Décharge 2012: Institut européen d'innovation et de technologie (EIT)

2013/2242(DEC)

Ayant examiné les comptes de gestion de l'exercice 2012 et le bilan financier au 31 décembre 2012 de l'Institut européen d'innovation et de technologie (EIT), ainsi que le rapport de la Cour des comptes sur les comptes annuels de l’Institut pour l'exercice 2012, accompagné des réponses de l’Institut aux observations de la Cour, le Conseil recommande au Parlement européen d'octroyer la décharge au directeur de l’Institut sur l'exécution de son budget 2012.

Les observations contenues dans le rapport de la Cour des comptes appellent de la part du Conseil certains commentaires qui peuvent se résumer comme suit :

  • d’une manière générale, le Conseil se félicite de l'avis de la Cour selon lequel les comptes annuels de l’Institut présentent fidèlement, dans tous leurs aspects significatifs, sa situation financière au 31 décembre 2012 ainsi que les résultats de ses opérations et ses flux de trésorerie pour l'exercice clos à cette date, conformément aux dispositions du règlement financier de l’Institut et selon lequel les opérations sous-jacentes pour cet exercice sont légales et régulières.

→ **À faire**: Recopiez mot pour mot le passage de l'extrait sur la décharge 2012 de l'EIT qui va de « Ayant examiné les » jusqu'à « son budget 2012. ». Les items ne sont pas utiles ici.

→ **Données sources**:

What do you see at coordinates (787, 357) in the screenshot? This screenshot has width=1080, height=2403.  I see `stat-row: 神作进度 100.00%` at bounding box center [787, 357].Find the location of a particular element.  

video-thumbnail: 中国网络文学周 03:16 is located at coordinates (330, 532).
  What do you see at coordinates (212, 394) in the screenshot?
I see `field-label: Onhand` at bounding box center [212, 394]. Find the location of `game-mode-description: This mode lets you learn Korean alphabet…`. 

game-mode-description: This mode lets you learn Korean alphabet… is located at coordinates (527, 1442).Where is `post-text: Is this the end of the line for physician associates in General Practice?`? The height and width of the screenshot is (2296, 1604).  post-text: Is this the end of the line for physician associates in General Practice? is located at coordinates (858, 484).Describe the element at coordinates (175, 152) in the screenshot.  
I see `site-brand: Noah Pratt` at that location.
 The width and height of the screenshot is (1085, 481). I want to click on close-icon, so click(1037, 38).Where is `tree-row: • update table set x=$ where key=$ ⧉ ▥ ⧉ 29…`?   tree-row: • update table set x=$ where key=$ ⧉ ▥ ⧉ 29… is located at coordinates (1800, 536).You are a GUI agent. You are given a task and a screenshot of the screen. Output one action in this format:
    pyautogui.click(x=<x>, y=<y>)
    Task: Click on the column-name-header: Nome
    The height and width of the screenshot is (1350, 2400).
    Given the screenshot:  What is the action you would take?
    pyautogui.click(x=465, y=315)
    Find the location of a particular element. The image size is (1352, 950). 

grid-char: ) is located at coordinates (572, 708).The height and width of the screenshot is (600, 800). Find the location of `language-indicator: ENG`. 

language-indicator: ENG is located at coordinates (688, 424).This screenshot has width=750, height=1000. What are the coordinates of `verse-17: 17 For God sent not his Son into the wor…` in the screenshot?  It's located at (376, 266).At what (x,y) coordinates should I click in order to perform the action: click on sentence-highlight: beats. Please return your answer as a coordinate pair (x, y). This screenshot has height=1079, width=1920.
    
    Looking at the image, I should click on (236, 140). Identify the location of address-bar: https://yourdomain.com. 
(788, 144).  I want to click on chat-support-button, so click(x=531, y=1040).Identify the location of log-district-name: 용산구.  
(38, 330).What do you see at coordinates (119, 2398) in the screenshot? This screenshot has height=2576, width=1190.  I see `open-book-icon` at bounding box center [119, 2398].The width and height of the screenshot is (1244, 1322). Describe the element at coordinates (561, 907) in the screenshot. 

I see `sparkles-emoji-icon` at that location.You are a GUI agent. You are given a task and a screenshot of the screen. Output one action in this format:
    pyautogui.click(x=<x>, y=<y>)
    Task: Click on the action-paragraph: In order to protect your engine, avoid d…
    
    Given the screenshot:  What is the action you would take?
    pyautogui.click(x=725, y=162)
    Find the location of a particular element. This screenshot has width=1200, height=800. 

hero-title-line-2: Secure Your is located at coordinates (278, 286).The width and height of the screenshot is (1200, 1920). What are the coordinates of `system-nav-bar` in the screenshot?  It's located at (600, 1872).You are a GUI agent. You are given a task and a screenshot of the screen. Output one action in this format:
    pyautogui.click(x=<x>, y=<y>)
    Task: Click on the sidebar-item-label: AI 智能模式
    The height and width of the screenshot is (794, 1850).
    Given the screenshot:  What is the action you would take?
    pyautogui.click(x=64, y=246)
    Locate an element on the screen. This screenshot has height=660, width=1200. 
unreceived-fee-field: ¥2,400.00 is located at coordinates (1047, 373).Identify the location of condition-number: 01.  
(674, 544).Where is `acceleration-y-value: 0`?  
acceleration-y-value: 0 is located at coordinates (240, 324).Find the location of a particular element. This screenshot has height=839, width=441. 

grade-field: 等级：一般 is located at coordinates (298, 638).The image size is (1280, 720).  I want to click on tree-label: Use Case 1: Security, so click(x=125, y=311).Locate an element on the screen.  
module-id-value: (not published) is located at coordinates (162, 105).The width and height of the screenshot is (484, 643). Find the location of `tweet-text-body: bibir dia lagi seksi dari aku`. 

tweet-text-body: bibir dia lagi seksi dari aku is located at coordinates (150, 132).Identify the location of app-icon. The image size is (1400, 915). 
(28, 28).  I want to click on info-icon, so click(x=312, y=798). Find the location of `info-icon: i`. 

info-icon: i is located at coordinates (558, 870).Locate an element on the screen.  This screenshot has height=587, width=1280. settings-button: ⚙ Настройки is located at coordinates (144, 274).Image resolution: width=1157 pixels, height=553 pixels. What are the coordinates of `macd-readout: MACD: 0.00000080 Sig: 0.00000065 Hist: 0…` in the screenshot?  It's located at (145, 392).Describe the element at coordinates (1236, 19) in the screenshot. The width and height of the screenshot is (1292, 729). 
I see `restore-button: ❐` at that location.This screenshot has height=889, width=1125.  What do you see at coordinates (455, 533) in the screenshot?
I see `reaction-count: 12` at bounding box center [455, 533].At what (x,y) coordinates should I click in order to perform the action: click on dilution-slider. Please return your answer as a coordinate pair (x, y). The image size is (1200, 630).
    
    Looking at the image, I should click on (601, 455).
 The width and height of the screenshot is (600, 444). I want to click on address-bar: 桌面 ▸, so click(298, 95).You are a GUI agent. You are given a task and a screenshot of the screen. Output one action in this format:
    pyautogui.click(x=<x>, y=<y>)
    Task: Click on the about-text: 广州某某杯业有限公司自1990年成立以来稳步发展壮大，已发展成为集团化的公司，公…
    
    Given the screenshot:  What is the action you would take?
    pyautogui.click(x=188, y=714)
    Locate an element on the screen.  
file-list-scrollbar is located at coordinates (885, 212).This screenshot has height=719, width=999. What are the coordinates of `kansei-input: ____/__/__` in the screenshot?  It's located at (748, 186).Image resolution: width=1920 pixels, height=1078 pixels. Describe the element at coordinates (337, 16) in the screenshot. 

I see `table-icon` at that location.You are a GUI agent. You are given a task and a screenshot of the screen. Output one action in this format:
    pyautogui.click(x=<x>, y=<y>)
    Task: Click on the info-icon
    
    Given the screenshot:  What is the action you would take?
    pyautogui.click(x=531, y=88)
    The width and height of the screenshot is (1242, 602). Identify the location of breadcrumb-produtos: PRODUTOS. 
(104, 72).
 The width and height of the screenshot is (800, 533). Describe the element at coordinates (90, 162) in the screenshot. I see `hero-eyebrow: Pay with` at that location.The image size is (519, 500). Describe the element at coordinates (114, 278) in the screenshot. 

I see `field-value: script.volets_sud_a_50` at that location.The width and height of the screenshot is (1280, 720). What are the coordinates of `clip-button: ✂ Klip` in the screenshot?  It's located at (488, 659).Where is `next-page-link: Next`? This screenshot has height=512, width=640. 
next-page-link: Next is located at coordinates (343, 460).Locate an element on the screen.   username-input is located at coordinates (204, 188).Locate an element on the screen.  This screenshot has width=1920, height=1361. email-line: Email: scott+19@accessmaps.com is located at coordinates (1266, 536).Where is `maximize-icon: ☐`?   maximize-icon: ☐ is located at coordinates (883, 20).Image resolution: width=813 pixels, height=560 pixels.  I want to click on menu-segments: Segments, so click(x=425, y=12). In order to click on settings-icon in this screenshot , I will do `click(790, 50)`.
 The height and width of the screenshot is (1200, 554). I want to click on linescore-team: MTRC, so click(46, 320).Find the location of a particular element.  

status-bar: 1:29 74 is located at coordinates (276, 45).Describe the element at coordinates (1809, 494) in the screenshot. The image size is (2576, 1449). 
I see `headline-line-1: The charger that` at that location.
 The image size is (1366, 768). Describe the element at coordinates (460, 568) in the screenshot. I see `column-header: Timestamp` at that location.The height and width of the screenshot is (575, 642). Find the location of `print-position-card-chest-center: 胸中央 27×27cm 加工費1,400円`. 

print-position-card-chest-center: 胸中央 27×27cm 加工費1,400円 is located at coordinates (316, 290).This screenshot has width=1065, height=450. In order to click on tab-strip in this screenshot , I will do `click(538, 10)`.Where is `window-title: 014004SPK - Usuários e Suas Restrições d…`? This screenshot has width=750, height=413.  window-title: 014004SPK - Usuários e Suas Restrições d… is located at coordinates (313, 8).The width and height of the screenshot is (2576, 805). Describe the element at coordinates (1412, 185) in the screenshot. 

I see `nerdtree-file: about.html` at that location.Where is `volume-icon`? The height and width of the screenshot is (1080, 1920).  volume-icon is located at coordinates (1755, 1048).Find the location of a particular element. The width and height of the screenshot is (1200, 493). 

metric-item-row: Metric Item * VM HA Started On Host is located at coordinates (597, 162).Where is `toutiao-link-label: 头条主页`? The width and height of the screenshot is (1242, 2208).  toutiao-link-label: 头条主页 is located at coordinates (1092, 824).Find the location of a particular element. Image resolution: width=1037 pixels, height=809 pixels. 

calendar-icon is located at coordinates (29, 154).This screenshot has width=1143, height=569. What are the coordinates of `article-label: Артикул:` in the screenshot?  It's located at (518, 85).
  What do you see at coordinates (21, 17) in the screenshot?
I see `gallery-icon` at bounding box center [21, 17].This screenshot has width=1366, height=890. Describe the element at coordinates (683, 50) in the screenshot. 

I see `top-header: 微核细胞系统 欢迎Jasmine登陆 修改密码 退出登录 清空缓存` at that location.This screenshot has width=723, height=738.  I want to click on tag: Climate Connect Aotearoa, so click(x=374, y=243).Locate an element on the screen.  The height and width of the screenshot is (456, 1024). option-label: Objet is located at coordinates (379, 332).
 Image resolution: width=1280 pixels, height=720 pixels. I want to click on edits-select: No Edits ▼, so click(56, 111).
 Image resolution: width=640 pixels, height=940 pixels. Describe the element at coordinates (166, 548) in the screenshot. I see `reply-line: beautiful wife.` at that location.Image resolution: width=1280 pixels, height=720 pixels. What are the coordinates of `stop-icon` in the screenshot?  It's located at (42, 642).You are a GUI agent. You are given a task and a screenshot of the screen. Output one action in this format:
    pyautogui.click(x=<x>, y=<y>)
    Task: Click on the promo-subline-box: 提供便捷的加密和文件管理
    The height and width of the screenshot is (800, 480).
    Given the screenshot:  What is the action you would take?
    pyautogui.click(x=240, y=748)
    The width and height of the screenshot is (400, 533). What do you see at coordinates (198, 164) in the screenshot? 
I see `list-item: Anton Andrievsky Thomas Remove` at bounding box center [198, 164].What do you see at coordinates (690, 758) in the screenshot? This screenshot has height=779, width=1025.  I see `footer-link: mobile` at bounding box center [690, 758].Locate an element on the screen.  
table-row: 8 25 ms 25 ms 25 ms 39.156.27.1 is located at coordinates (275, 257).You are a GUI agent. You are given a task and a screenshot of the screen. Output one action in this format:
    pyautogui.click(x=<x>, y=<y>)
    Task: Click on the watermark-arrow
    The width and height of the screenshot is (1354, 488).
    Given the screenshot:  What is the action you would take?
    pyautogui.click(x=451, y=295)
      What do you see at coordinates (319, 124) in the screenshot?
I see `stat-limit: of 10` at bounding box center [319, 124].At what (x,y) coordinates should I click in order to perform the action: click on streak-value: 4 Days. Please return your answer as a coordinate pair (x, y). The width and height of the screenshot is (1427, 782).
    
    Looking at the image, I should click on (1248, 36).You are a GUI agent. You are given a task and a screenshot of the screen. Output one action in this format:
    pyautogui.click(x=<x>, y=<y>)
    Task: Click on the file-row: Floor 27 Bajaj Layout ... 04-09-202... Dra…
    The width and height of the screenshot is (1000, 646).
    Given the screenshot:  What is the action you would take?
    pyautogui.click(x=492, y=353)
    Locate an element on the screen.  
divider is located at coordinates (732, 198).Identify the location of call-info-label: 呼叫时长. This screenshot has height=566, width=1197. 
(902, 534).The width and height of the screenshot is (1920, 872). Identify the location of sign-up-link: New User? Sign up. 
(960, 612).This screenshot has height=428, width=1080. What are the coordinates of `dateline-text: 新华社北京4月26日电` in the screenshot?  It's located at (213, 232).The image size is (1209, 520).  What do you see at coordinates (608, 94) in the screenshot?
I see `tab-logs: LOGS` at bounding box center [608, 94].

→ **Réponse**:
Ayant examiné les comptes de gestion de l'exercice 2012 et le bilan financier au 31 décembre 2012 de l'Institut européen d'innovation et de technologie (EIT), ainsi que le rapport de la Cour des comptes sur les comptes annuels de l’Institut pour l'exercice 2012, accompagné des réponses de l’Institut aux observations de la Cour, le Conseil recommande au Parlement européen d'octroyer la décharge au directeur de l’Institut sur l'exécution de son budget 2012.